::: Data lines

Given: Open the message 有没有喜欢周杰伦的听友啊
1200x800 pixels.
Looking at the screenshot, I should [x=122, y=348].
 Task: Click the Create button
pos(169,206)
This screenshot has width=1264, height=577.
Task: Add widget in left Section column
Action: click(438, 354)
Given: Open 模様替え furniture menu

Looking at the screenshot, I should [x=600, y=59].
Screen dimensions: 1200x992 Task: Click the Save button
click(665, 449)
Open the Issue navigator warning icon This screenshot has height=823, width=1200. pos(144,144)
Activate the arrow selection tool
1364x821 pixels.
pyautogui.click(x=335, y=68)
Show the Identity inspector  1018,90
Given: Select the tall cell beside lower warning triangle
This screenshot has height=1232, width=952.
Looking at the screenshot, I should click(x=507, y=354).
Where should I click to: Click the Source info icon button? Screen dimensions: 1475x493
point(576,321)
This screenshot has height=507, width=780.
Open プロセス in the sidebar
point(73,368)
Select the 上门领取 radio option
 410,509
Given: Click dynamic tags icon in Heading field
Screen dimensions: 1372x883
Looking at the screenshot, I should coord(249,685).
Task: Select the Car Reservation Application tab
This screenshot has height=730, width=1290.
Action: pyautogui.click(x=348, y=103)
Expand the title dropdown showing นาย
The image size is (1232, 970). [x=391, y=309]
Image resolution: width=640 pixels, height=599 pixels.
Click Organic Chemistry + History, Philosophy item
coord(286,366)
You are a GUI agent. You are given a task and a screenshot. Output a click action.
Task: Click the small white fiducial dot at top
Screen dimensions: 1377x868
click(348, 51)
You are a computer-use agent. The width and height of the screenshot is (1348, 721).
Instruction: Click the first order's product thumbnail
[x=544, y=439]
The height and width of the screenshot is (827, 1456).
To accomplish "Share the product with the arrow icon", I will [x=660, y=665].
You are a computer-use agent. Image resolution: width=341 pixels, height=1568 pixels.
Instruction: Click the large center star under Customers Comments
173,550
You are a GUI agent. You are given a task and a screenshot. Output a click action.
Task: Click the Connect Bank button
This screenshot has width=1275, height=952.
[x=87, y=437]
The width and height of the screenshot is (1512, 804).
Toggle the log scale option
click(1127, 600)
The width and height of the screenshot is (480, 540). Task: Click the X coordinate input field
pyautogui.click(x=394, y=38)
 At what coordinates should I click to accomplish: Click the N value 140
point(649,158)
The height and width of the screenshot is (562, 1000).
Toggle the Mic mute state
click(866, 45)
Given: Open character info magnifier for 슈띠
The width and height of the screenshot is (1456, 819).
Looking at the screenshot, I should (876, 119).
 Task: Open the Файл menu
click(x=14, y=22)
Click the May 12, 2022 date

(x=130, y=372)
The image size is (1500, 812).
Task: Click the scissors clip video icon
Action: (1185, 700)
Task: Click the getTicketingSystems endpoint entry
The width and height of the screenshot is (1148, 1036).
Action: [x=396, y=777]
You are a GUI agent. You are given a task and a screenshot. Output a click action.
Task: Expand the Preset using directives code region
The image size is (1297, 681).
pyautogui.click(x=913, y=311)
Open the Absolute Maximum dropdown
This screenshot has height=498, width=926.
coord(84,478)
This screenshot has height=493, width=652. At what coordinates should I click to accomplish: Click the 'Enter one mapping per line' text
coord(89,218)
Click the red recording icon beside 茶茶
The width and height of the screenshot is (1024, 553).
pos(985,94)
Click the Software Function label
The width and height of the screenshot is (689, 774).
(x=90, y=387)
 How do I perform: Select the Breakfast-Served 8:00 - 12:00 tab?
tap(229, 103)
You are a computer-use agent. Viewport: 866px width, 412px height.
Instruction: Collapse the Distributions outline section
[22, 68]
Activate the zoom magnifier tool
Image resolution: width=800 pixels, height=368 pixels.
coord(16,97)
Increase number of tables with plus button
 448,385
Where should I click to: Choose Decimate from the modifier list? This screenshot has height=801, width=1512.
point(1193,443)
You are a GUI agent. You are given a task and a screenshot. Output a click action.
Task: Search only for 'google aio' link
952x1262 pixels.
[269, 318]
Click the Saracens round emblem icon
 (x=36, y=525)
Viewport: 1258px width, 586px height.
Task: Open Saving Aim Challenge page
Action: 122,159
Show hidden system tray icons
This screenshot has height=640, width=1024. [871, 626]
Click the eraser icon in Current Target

::::::

Task details →
Change "Screen dimensions" to "Screen size" in the lines starting at the first line and ending at the line containing "Action: pyautogui.click(x=348, y=103)", leaving everything else unchanged. Return only those lines.

Completed task →
Given: Open the message 有没有喜欢周杰伦的听友啊
1200x800 pixels.
Looking at the screenshot, I should [x=122, y=348].
 Task: Click the Create button
pos(169,206)
This screenshot has width=1264, height=577.
Task: Add widget in left Section column
Action: click(438, 354)
Given: Open 模様替え furniture menu

Looking at the screenshot, I should [x=600, y=59].
Screen size: 1200x992 Task: Click the Save button
click(665, 449)
Open the Issue navigator warning icon This screenshot has height=823, width=1200. pos(144,144)
Activate the arrow selection tool
1364x821 pixels.
pyautogui.click(x=335, y=68)
Show the Identity inspector  1018,90
Given: Select the tall cell beside lower warning triangle
This screenshot has height=1232, width=952.
Looking at the screenshot, I should click(x=507, y=354).
Where should I click to: Click the Source info icon button? Screen size: 1475x493
point(576,321)
This screenshot has height=507, width=780.
Open プロセス in the sidebar
point(73,368)
Select the 上门领取 radio option
 410,509
Given: Click dynamic tags icon in Heading field
Screen size: 1372x883
Looking at the screenshot, I should coord(249,685).
Task: Select the Car Reservation Application tab
This screenshot has height=730, width=1290.
Action: pyautogui.click(x=348, y=103)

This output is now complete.